Negative numbers would have looked bad on that chart.

Alder wrote:
04.05.06 at 10:00 AM


Thanks very much for sharing your experiences.

helenjane wrote:
04.05.06 at 10:30 AM

Don't forget all those other jobs that have to do with promoting the wine and maintaining the property and accounting.

I manage the web site development and creation for a large winery in Napa and couldn't be happier.

You can apply your skills to any industry.

jd wrote:
04.07.06 at 3:51 PM

I've worked in the wine industry for over ten years in various aspects and my income is perfectly enough. Granted I will never top the Forbes wealthiest list with my earning status, but I am doing fine - comfortably fine, vacation worthy fine, occasional shopping splurges fine.

This is not a get rich quick industry (look to dotcoms or pyramid schemes for that), rather it is an industry fueled by passionate, interesting people who value lifestyle as much as salary.

Bruce Macumber wrote:
04.09.06 at 8:53 AM

I was the first Sales Manager of Sterling Vineyards (1973-1980) and, as a new winery starting to sell our first release (Ric Forman) wines, it was FUN! Other wineries freely offered me advice setting up USA distributors, especially Jack Davies @ Schramsberg, as we all wanted to promote Napa Valley. We were fairly well paid but it was so exciting - we loved it. Then, it became more & more business & less & less fun! I'm still thankful for those rewarding early days of Napa Valley marketing!

John Skupny wrote:
04.09.06 at 10:35 AM

Someone needed to state the old adage,"If you want to make a small fortune, in the wine business, start with a big one". I would agree with Bruce Macumber's comments however just when I want to get cynical and bummed by the 'current' climate of the global wine business I am once again inspired by the many young who show the same spark and passion, for wine, that brought many of us into the business a generation ago!..

victor honoré wrote:
04.15.06 at 5:39 AM

Writing articles, organizing and charging for professional blind wine tastings, organizing wine fairs, organizing wine clubs, creating sommelier schools, vineyard real estate sales, creating logistics for a small wine company are all marginal businesses at best. Perhaps you would do OK if you did all of the above.

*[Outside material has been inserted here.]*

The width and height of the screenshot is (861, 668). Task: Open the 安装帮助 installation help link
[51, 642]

The best possible way to make a decent living in the wine business is to be a wine broker. THIS IS VERY LONG TERM. The most difficult part is to find buyers (i.e. importers, distributors, wholesalers, etc.)...and the long term contractual commitment from the winery.

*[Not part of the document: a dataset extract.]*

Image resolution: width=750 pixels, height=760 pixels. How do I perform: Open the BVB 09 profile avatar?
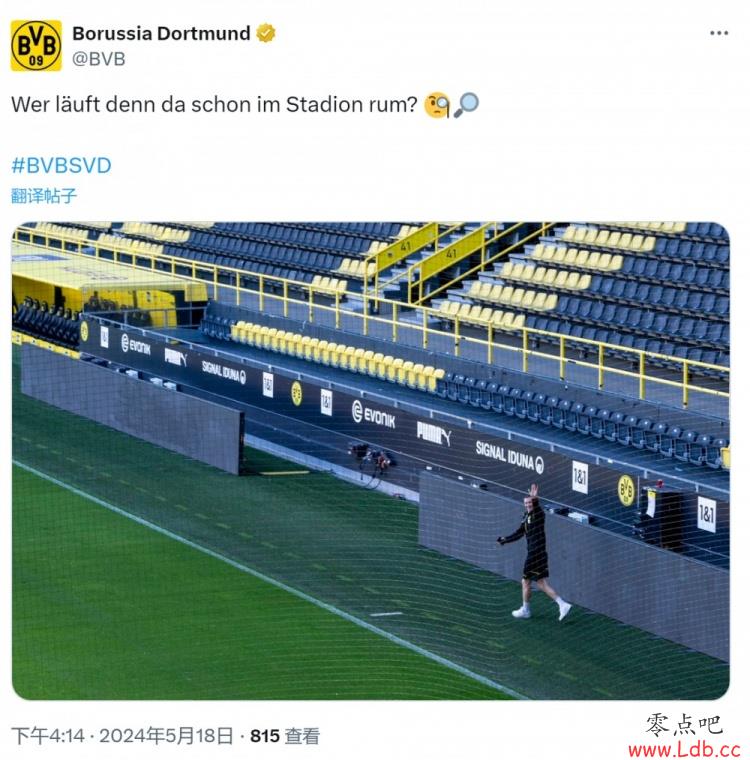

There are over 150,000 labels in the world. If you look to export a U$3.00 FOB wine, the question importers or distributors will ask is 1)is it rated?, 2)what country is it from?, 3) what varietal? Initial orders from importers are one to two pallets (140 cases).The "industrial" producers (200,000 cases or more) already have their distribution lined up...they are generally owned by multinational firms. Take, for example, the Argentine market. Perhaps five large LOCAL industrials (who export) are left in the country (Luigi Bosca, López, Bianchi, Catena, Zuccardi). The rest of the giants are foreign owned: 30 French groups, 6 Italian, 8 Spanish, 8 Chilean, 3 American, 1 Portuguese, 1 Dutch, 3 Swiss and, of course, the transnationals Allied-Domecq/Pernot Ricard and Diageo.

Consider that a container holds 10,000 bottles. That is a sizeable initial order. It will take 6 months (no less) to land that first container in the US and at least 90 days to get paid. So, we are looking to make in a 9-month period U$3.000 on the first container (FOB 3.00 x 10% commission x 10,000 bottles)...and if there is a broker on the other side, then you look to make U$1.500. Margins are small, more than 10% total commission is just not justifiable.

If you look to ship FOB U$10.00 wines (which translates to U$30 to a consumer)there is not enough wine to go around. Highly-rated Achaval Ferrer Finca Altamira (WS 96 points), and much more expensive than U$10.00 FOB, produces a total of 8,000 bottles, some 4,000 go to the US and are mostly pre-sold. The winery originally hired a high-profile importer/marketer in the US (TGIC Imports) to do all the PR work with the magazines and follow the successful route of distributing to the same channels as Chilean Montes Alpha (one of TGIC´s other wines). If you were a broker for such a prestigious wine you would make approx. U$12,000, before sharing the commission with the US correspondent, before taxes, etc. AND Achával Ferrer is such an exceptional wine that they would never work with a broker anyway!

An interesting observation. We were sitting at a restaurant in Mendoza with some winery owners and a wine store owner from the US asked: "Name one Argentine winery which exports 10,000 cases of a U$10.00 FOB (30 dollars retail) wine to the US. The answer was none, not even close. Consider: 1) 80% of wine sales in the US is less than U$10.00 retail (U$3.00 FOB), 2) 14% of sales is over U$14 retail (U$5-6 FOB), 3)Argentine wine is 1.0% of the total US wine consumption (3 million cases part of 300 million)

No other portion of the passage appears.